[SOURCE TEXT]:
_ _ _ _ _ _ _

The American Recovery and Reinvestment Act of 2009 (ARRA), sometimes called the Stimulus Act, was an $831 billion economic stimulus package enacted by the 111th Congress in February 2009 and signed into law on February 17, 2009 by the President. It included $22 billion as incentives to encourage adoption of certified electronic medical records in hospitals and medical practices. The rationale behind the policy directive was clear: system-wide implementation of electronic medical records enables improvement in diagnostics and treatment coordination, fewer errors, and better coordination of patient care by teams of providers. Almost immediately, the medical community cried foul. Their primary beef: the cost to implement these new systems would not be recovered by the incentives.
Similarly, physicians pushed back on the conversion of the U.S. coding system from ICD-9 to ICD-10. They did not question the need for the upgrade: the increase from 19,000 to 68,000 codes is necessary to more accurately capture all relevant clinical aspects of a patient’s condition and align our data gathering with 20 other developed systems of the world where ICD-10 is already used. That health insurers, medical groups, hospitals and others must use the same coding system that reflects advances in how we diagnose and treat seems a no brainer. But some physicians pushed back due to costs and disruption in their practices.

_ _ _ _ _ _ _

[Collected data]
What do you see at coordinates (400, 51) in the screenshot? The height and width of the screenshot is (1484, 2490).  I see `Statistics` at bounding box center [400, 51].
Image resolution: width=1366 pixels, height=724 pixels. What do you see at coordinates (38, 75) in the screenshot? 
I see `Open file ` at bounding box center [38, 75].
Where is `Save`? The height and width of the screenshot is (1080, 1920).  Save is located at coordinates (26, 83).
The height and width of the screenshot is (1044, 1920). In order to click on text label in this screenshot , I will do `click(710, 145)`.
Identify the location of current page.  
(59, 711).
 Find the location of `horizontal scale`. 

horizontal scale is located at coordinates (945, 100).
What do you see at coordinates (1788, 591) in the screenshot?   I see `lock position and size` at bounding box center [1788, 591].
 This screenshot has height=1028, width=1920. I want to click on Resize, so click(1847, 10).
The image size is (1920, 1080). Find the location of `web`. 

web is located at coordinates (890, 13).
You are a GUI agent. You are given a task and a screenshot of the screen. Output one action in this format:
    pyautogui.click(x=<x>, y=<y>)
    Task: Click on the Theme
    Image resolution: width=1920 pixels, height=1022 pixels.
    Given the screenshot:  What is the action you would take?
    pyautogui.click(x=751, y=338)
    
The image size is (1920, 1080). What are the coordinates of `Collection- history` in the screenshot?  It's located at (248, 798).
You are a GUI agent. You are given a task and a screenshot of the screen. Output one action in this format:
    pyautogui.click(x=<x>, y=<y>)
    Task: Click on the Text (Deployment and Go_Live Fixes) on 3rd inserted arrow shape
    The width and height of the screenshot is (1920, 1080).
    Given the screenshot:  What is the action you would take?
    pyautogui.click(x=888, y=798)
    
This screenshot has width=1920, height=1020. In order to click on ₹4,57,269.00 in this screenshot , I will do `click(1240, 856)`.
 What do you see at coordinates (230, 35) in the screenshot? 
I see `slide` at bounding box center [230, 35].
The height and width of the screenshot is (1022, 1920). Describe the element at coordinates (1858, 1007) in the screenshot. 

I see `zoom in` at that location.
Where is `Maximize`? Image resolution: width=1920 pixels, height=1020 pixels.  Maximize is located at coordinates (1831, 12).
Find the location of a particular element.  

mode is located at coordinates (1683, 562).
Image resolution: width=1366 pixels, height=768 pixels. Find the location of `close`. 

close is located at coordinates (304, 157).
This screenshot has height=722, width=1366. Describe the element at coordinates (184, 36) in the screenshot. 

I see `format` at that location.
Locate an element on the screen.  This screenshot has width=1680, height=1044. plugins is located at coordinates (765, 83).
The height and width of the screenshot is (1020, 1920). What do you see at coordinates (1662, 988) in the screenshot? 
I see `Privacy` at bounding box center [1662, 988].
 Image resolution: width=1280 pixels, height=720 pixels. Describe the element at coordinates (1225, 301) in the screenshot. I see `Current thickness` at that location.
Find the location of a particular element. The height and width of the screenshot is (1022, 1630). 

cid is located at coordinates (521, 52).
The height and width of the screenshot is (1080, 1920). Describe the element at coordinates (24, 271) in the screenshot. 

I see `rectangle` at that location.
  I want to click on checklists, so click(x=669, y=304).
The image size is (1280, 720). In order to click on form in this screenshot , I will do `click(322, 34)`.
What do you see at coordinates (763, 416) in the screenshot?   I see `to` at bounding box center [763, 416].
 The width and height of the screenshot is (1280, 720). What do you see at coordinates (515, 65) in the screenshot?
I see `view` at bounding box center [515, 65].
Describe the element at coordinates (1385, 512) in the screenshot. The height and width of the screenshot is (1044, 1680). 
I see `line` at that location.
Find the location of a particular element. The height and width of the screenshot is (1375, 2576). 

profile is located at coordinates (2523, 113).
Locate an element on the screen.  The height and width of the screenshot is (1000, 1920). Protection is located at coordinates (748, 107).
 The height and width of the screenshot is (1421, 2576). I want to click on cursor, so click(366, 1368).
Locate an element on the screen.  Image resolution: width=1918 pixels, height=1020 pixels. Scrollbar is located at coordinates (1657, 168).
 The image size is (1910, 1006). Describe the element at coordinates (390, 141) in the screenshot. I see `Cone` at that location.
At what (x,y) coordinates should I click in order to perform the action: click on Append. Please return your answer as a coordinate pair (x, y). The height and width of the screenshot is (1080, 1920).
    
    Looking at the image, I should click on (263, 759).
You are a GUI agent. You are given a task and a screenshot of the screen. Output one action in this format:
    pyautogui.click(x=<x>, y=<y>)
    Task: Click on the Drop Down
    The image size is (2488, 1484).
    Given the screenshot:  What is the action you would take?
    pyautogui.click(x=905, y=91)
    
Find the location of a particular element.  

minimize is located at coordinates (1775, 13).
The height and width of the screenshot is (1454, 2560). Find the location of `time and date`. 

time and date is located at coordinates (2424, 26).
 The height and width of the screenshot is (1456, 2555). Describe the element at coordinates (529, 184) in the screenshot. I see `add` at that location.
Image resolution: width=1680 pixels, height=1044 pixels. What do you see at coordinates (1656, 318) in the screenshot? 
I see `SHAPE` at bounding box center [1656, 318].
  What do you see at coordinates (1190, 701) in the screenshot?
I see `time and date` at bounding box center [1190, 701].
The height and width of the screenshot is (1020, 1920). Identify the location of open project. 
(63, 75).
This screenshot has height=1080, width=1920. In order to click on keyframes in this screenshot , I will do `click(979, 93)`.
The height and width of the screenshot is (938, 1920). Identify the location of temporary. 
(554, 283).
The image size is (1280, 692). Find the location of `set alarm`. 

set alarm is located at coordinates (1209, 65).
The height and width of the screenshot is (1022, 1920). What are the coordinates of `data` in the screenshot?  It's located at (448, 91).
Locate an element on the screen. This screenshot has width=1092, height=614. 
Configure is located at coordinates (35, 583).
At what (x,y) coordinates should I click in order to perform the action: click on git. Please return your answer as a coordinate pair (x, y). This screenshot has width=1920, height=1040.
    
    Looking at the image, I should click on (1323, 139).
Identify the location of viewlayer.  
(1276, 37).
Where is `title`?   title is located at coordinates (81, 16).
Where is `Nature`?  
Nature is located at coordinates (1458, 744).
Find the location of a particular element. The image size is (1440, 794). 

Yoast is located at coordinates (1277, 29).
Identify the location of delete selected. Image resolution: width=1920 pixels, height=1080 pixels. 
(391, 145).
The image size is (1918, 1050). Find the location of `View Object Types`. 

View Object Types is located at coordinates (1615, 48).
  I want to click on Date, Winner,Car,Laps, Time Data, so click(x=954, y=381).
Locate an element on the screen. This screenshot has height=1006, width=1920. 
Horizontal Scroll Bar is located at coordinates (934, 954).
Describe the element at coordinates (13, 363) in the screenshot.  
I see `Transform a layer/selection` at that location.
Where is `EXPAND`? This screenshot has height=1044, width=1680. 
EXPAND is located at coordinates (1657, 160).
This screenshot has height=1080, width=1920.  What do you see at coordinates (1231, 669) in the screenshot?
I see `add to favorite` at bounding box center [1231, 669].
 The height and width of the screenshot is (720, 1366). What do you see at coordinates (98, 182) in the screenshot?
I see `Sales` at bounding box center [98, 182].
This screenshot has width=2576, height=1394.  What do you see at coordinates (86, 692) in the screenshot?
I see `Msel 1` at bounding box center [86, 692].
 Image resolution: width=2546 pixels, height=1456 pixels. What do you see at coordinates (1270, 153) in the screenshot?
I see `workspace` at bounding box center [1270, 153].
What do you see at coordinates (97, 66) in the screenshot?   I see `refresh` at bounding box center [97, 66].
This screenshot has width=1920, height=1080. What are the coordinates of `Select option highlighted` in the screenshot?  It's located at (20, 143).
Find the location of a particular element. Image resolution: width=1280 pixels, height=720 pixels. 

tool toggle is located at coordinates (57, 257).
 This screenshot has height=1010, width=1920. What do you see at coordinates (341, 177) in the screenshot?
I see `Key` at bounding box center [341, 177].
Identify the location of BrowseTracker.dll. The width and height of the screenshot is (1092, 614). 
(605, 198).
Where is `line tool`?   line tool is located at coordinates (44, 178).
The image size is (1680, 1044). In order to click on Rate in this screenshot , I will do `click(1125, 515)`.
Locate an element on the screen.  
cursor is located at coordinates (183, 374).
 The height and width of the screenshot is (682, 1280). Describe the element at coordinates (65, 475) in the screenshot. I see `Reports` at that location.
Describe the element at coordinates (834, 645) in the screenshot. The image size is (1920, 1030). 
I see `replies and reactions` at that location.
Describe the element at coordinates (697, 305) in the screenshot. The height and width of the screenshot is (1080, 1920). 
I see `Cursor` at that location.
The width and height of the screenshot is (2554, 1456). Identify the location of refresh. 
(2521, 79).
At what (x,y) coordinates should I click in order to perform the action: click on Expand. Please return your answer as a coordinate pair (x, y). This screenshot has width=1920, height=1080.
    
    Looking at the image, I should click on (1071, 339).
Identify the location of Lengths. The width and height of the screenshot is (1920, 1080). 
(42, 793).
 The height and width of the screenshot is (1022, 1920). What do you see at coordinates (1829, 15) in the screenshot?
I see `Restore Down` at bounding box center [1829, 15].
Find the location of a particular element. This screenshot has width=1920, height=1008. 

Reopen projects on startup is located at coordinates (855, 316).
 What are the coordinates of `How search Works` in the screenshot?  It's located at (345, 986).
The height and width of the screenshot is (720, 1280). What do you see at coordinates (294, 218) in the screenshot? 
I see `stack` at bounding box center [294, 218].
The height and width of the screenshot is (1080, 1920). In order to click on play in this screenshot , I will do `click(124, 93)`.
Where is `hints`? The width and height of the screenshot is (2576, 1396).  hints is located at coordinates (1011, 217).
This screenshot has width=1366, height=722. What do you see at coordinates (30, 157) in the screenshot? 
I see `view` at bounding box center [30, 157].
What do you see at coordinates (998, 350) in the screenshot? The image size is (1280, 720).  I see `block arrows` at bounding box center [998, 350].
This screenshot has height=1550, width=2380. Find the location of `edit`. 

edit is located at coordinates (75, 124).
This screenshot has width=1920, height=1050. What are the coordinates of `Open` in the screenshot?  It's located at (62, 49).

_ _ _ _ _ _ _

[TASK SET]:
1. Decide whether each statement agrees with the passage on health care policy. For each, answer yes or no and quote the words from the passage that settle it: (a) ARRA was signed into law on February 17, 2009. (b) ARRA set aside $831 billion as incentives for adopting electronic medical records. (c) Physicians questioned whether the upgrade to ICD-10 was needed.
2. According to the passage on health care policy, how many codes does the move from ICD-9 to ICD-10 bring the coding system to?
3. Resume the passage on health care policy after its final sentence.

[EXERCISE ANSWERS]:
1.
(a) Yes: "signed into law on February 17, 2009 by the President."
(b) No: "It included $22 billion as incentives to encourage adoption of certified electronic medical records."
(c) No: "They did not question the need for the upgrade."

2. The number of codes rises from 19,000 to 68,000.

3.
Last week, physicians won a battle: the Centers for Medicaid and Medicare Services (CMS) announced it was delaying the deadline for implementation of ICD-10 for a year, to October 1, 2015. The American Medical Association commended CMS; the American Hospital Association, BlueCross BlueShield Association, Advanced Medical Technology Association were caught by surprise and disappointed since the delay will cost up to $6 billion (American Health Information Management Association estimate) and the majority were well on their way to making the transition by October 1, 2014. But many physicians were lagging in its implementation while also playing catch-up with meaningful use, so CMS conceded to their request. .
No stakeholder in the U.S. system likes mandates. Doctors don’t like rules made by others outside of their profession, especially expensive IT requirements that aren’t offset by higher revenues or more favorable reimbursement. Hospitals face eroding operating margins from aggressive insurers and declining reimbursement from Medicare and Medicaid: the cost for implementing meaningful use and ICD-10 means other investments must wait. And for insurers, expanded coding using a new system means higher administrative costs at a time when premiu increases are more tightly regulated and their margins cut by the new excise tax and cost of compliance with the Affordable Care Act. The fact remains that the federal policy in the U.S. health system is to connect the system using modern clinical and administrative information systems. That government cost-cutting in the past five years has not raided the $22 billion meaningful use fund for other purposes speaks volumes.
It is worth it? Here’s my take:
HIT is a necessary investment; it is a means to the end of better care. The rationale for HIT is not improved efficiency or higher revenues. It is better care. Improved accuracy in diagnosis, increased efficacy and effectiveness in treatment coordination, fewer errors, improved safety and enhanced patient adherence. It is necessary overhead—the cost of being in business.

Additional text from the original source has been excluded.